Record excerpts
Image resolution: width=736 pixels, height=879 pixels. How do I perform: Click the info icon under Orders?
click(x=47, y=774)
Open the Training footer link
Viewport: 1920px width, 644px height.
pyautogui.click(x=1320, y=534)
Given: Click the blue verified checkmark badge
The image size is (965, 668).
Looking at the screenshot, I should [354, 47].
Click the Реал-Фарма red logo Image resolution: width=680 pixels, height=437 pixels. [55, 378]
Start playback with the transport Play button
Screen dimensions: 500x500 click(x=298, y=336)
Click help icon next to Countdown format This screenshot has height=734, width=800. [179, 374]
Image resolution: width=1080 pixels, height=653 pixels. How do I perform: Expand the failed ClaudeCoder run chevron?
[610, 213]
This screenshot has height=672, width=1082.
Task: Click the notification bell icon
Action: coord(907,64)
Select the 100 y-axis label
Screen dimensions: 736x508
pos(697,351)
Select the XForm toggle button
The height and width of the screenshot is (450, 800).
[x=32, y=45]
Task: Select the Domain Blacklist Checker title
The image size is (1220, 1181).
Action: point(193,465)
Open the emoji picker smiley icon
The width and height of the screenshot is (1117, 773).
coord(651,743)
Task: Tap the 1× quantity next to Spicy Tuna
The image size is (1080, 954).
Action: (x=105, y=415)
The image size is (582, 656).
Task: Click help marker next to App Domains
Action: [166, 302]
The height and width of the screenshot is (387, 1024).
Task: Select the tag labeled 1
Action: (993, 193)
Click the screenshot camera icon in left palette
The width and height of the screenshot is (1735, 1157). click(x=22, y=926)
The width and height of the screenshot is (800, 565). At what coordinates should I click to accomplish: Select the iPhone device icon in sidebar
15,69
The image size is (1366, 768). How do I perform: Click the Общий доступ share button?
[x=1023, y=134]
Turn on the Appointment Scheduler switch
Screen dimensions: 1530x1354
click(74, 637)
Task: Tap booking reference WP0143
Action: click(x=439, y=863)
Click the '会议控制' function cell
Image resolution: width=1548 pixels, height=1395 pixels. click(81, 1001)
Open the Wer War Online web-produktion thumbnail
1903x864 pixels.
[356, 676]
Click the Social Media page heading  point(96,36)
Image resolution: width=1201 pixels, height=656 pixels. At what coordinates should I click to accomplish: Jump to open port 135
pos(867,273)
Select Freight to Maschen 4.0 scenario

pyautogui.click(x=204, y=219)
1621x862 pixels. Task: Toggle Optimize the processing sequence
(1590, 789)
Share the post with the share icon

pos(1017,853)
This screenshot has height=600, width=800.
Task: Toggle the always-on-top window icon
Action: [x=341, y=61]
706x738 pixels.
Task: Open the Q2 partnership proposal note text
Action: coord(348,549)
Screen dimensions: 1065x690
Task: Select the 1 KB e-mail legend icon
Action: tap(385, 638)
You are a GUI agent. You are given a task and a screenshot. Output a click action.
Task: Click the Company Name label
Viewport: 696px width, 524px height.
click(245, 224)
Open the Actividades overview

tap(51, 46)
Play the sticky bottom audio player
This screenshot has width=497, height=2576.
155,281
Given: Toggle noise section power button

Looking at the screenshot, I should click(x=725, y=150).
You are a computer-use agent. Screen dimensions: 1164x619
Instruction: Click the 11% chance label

What the task asks
Reproduce each entry exactly, leaving out nothing.

Result of this task
Image resolution: width=736 pixels, height=879 pixels. How do I perform: Click the info icon under Orders?
click(x=47, y=774)
Open the Training footer link
Viewport: 1920px width, 644px height.
pyautogui.click(x=1320, y=534)
Given: Click the blue verified checkmark badge
The image size is (965, 668).
Looking at the screenshot, I should [354, 47].
Click the Реал-Фарма red logo Image resolution: width=680 pixels, height=437 pixels. [55, 378]
Start playback with the transport Play button
Screen dimensions: 500x500 click(x=298, y=336)
Click help icon next to Countdown format This screenshot has height=734, width=800. [179, 374]
Image resolution: width=1080 pixels, height=653 pixels. How do I perform: Expand the failed ClaudeCoder run chevron?
[610, 213]
This screenshot has height=672, width=1082.
Task: Click the notification bell icon
Action: coord(907,64)
Select the 100 y-axis label
Screen dimensions: 736x508
pos(697,351)
Select the XForm toggle button
The height and width of the screenshot is (450, 800).
[x=32, y=45]
Task: Select the Domain Blacklist Checker title
The image size is (1220, 1181).
Action: point(193,465)
Open the emoji picker smiley icon
The width and height of the screenshot is (1117, 773).
coord(651,743)
Task: Tap the 1× quantity next to Spicy Tuna
The image size is (1080, 954).
Action: (x=105, y=415)
The image size is (582, 656).
Task: Click help marker next to App Domains
Action: [166, 302]
The height and width of the screenshot is (387, 1024).
Task: Select the tag labeled 1
Action: (993, 193)
Click the screenshot camera icon in left palette
The width and height of the screenshot is (1735, 1157). click(x=22, y=926)
The width and height of the screenshot is (800, 565). At what coordinates should I click to accomplish: Select the iPhone device icon in sidebar
15,69
The image size is (1366, 768). How do I perform: Click the Общий доступ share button?
[x=1023, y=134]
Turn on the Appointment Scheduler switch
Screen dimensions: 1530x1354
click(74, 637)
Task: Tap booking reference WP0143
Action: click(x=439, y=863)
Click the '会议控制' function cell
Image resolution: width=1548 pixels, height=1395 pixels. click(81, 1001)
Open the Wer War Online web-produktion thumbnail
1903x864 pixels.
[356, 676]
Click the Social Media page heading  point(96,36)
Image resolution: width=1201 pixels, height=656 pixels. At what coordinates should I click to accomplish: Jump to open port 135
pos(867,273)
Select Freight to Maschen 4.0 scenario

pyautogui.click(x=204, y=219)
1621x862 pixels. Task: Toggle Optimize the processing sequence
(1590, 789)
Share the post with the share icon

pos(1017,853)
This screenshot has height=600, width=800.
Task: Toggle the always-on-top window icon
Action: [x=341, y=61]
706x738 pixels.
Task: Open the Q2 partnership proposal note text
Action: coord(348,549)
Screen dimensions: 1065x690
Task: Select the 1 KB e-mail legend icon
Action: tap(385, 638)
You are a GUI agent. You are given a task and a screenshot. Output a click action.
Task: Click the Company Name label
Viewport: 696px width, 524px height.
click(245, 224)
Open the Actividades overview

tap(51, 46)
Play the sticky bottom audio player
This screenshot has width=497, height=2576.
155,281
Given: Toggle noise section power button

Looking at the screenshot, I should click(x=725, y=150).
You are a computer-use agent. Screen dimensions: 1164x619
Instruction: Click the 11% chance label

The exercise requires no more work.